→ DATA TO EXAMINE:

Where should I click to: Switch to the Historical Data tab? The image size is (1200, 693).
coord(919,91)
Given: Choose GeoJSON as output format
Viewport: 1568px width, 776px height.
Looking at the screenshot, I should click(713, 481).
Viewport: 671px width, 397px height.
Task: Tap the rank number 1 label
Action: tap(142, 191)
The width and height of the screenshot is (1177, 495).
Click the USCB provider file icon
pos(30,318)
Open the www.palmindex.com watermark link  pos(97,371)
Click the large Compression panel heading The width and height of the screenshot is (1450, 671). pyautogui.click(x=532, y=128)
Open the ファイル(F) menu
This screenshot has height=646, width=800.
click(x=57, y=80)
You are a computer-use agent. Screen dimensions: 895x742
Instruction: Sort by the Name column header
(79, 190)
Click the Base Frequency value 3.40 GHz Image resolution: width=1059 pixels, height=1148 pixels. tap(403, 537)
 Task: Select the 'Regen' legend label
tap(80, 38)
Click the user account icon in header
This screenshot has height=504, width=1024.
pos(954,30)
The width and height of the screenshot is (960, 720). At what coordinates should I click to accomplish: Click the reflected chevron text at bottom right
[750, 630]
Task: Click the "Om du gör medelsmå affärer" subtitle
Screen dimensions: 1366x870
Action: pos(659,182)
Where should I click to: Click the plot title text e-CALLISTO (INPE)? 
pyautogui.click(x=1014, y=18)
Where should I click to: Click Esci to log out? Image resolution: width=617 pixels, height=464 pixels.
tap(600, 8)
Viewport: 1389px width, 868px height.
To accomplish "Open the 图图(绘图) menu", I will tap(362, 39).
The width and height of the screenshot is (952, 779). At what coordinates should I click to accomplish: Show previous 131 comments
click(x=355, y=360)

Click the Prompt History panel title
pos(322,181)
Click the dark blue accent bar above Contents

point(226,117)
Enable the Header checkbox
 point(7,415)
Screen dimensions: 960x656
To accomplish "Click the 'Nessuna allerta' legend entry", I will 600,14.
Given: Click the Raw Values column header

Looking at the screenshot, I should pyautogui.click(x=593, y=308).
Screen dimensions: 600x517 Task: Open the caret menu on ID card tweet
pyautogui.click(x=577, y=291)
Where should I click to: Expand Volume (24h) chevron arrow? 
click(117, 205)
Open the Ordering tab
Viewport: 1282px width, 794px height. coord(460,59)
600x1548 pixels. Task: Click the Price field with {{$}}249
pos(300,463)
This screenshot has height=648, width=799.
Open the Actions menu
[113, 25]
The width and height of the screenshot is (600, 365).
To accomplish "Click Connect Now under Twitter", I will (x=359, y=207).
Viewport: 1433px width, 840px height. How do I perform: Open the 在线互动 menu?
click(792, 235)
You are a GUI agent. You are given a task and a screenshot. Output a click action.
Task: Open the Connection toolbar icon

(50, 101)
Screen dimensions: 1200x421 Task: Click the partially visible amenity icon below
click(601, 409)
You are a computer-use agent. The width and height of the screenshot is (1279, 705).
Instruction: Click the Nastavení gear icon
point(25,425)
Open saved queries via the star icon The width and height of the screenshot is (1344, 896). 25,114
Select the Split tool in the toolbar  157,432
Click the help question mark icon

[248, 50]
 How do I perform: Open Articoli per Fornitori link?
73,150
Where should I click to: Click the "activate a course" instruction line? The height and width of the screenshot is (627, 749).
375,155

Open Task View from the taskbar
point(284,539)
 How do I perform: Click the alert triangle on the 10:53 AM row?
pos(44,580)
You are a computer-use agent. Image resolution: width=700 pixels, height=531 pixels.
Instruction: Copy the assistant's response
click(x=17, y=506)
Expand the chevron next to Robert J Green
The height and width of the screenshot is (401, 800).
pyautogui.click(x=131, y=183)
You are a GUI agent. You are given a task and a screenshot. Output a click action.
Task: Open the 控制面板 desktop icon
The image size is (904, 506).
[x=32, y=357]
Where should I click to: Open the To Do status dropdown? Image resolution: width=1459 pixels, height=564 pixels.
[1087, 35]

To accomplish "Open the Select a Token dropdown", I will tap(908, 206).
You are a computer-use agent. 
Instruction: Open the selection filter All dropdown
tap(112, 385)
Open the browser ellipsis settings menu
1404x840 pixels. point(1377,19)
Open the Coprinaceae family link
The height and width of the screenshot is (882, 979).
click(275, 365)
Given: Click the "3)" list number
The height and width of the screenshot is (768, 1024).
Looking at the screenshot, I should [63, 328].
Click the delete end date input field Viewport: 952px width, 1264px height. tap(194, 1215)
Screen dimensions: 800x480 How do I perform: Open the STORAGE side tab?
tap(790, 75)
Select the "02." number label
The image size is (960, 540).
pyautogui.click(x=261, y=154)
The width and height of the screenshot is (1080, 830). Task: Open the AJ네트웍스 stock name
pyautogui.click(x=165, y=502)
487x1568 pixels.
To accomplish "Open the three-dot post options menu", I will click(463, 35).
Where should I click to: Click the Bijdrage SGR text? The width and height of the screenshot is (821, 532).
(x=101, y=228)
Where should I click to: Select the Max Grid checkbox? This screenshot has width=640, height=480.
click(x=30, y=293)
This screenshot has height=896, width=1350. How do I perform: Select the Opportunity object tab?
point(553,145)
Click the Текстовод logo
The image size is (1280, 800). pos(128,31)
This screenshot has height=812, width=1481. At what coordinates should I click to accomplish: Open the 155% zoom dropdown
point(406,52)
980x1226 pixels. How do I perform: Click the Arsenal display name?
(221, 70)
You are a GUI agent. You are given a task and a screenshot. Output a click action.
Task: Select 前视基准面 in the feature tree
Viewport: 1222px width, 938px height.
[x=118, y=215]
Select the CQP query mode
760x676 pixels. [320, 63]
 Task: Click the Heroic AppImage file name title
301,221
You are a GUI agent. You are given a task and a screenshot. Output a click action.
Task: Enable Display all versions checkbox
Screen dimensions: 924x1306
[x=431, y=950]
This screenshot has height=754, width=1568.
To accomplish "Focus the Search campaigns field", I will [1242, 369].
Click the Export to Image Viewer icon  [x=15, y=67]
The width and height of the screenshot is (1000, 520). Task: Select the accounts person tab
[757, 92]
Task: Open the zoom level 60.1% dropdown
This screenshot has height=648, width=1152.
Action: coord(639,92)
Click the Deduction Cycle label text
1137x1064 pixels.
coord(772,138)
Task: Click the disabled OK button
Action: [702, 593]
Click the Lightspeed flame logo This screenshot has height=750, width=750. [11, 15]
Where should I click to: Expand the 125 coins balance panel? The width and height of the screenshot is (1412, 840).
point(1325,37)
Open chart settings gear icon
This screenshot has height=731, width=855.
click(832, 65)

→ REQUIRED WORK: Write every entry out again, exactly as it stands.

→ EXERCISE ANSWER:
Where should I click to: Switch to the Historical Data tab? The image size is (1200, 693).
coord(919,91)
Given: Choose GeoJSON as output format
Viewport: 1568px width, 776px height.
Looking at the screenshot, I should click(713, 481).
Viewport: 671px width, 397px height.
Task: Tap the rank number 1 label
Action: tap(142, 191)
The width and height of the screenshot is (1177, 495).
Click the USCB provider file icon
pos(30,318)
Open the www.palmindex.com watermark link  pos(97,371)
Click the large Compression panel heading The width and height of the screenshot is (1450, 671). pyautogui.click(x=532, y=128)
Open the ファイル(F) menu
This screenshot has height=646, width=800.
click(x=57, y=80)
You are a computer-use agent. Screen dimensions: 895x742
Instruction: Sort by the Name column header
(79, 190)
Click the Base Frequency value 3.40 GHz Image resolution: width=1059 pixels, height=1148 pixels. tap(403, 537)
 Task: Select the 'Regen' legend label
tap(80, 38)
Click the user account icon in header
This screenshot has height=504, width=1024.
pos(954,30)
The width and height of the screenshot is (960, 720). At what coordinates should I click to accomplish: Click the reflected chevron text at bottom right
[750, 630]
Task: Click the "Om du gör medelsmå affärer" subtitle
Screen dimensions: 1366x870
Action: pos(659,182)
Where should I click to: Click the plot title text e-CALLISTO (INPE)? 
pyautogui.click(x=1014, y=18)
Where should I click to: Click Esci to log out? Image resolution: width=617 pixels, height=464 pixels.
tap(600, 8)
Viewport: 1389px width, 868px height.
To accomplish "Open the 图图(绘图) menu", I will tap(362, 39).
The width and height of the screenshot is (952, 779). At what coordinates should I click to accomplish: Show previous 131 comments
click(x=355, y=360)

Click the Prompt History panel title
pos(322,181)
Click the dark blue accent bar above Contents

point(226,117)
Enable the Header checkbox
 point(7,415)
Screen dimensions: 960x656
To accomplish "Click the 'Nessuna allerta' legend entry", I will 600,14.
Given: Click the Raw Values column header

Looking at the screenshot, I should pyautogui.click(x=593, y=308).
Screen dimensions: 600x517 Task: Open the caret menu on ID card tweet
pyautogui.click(x=577, y=291)
Where should I click to: Expand Volume (24h) chevron arrow? 
click(117, 205)
Open the Ordering tab
Viewport: 1282px width, 794px height. coord(460,59)
600x1548 pixels. Task: Click the Price field with {{$}}249
pos(300,463)
This screenshot has height=648, width=799.
Open the Actions menu
[113, 25]
The width and height of the screenshot is (600, 365).
To accomplish "Click Connect Now under Twitter", I will (x=359, y=207).
Viewport: 1433px width, 840px height. How do I perform: Open the 在线互动 menu?
click(792, 235)
You are a GUI agent. You are given a task and a screenshot. Output a click action.
Task: Open the Connection toolbar icon

(50, 101)
Screen dimensions: 1200x421 Task: Click the partially visible amenity icon below
click(601, 409)
You are a computer-use agent. The width and height of the screenshot is (1279, 705).
Instruction: Click the Nastavení gear icon
point(25,425)
Open saved queries via the star icon The width and height of the screenshot is (1344, 896). 25,114
Select the Split tool in the toolbar  157,432
Click the help question mark icon

[248, 50]
 How do I perform: Open Articoli per Fornitori link?
73,150
Where should I click to: Click the "activate a course" instruction line? The height and width of the screenshot is (627, 749).
375,155

Open Task View from the taskbar
point(284,539)
 How do I perform: Click the alert triangle on the 10:53 AM row?
pos(44,580)
You are a computer-use agent. Image resolution: width=700 pixels, height=531 pixels.
Instruction: Copy the assistant's response
click(x=17, y=506)
Expand the chevron next to Robert J Green
The height and width of the screenshot is (401, 800).
pyautogui.click(x=131, y=183)
You are a GUI agent. You are given a task and a screenshot. Output a click action.
Task: Open the 控制面板 desktop icon
The image size is (904, 506).
[x=32, y=357]
Where should I click to: Open the To Do status dropdown? Image resolution: width=1459 pixels, height=564 pixels.
[1087, 35]

To accomplish "Open the Select a Token dropdown", I will tap(908, 206).
You are a computer-use agent. 
Instruction: Open the selection filter All dropdown
tap(112, 385)
Open the browser ellipsis settings menu
1404x840 pixels. point(1377,19)
Open the Coprinaceae family link
The height and width of the screenshot is (882, 979).
click(275, 365)
Given: Click the "3)" list number
The height and width of the screenshot is (768, 1024).
Looking at the screenshot, I should [63, 328].
Click the delete end date input field Viewport: 952px width, 1264px height. tap(194, 1215)
Screen dimensions: 800x480 How do I perform: Open the STORAGE side tab?
tap(790, 75)
Select the "02." number label
The image size is (960, 540).
pyautogui.click(x=261, y=154)
The width and height of the screenshot is (1080, 830). Task: Open the AJ네트웍스 stock name
pyautogui.click(x=165, y=502)
487x1568 pixels.
To accomplish "Open the three-dot post options menu", I will click(463, 35).
Where should I click to: Click the Bijdrage SGR text? The width and height of the screenshot is (821, 532).
(x=101, y=228)
Where should I click to: Select the Max Grid checkbox? This screenshot has width=640, height=480.
click(x=30, y=293)
This screenshot has height=896, width=1350. How do I perform: Select the Opportunity object tab?
point(553,145)
Click the Текстовод logo
The image size is (1280, 800). pos(128,31)
This screenshot has height=812, width=1481. At what coordinates should I click to accomplish: Open the 155% zoom dropdown
point(406,52)
980x1226 pixels. How do I perform: Click the Arsenal display name?
(221, 70)
You are a GUI agent. You are given a task and a screenshot. Output a click action.
Task: Select 前视基准面 in the feature tree
Viewport: 1222px width, 938px height.
[x=118, y=215]
Select the CQP query mode
760x676 pixels. [320, 63]
 Task: Click the Heroic AppImage file name title
301,221
You are a GUI agent. You are given a task and a screenshot. Output a click action.
Task: Enable Display all versions checkbox
Screen dimensions: 924x1306
[x=431, y=950]
This screenshot has height=754, width=1568.
To accomplish "Focus the Search campaigns field", I will [1242, 369].
Click the Export to Image Viewer icon  [x=15, y=67]
The width and height of the screenshot is (1000, 520). Task: Select the accounts person tab
[757, 92]
Task: Open the zoom level 60.1% dropdown
This screenshot has height=648, width=1152.
Action: coord(639,92)
Click the Deduction Cycle label text
1137x1064 pixels.
coord(772,138)
Task: Click the disabled OK button
Action: [702, 593]
Click the Lightspeed flame logo This screenshot has height=750, width=750. [11, 15]
Where should I click to: Expand the 125 coins balance panel? The width and height of the screenshot is (1412, 840).
point(1325,37)
Open chart settings gear icon
This screenshot has height=731, width=855.
click(832, 65)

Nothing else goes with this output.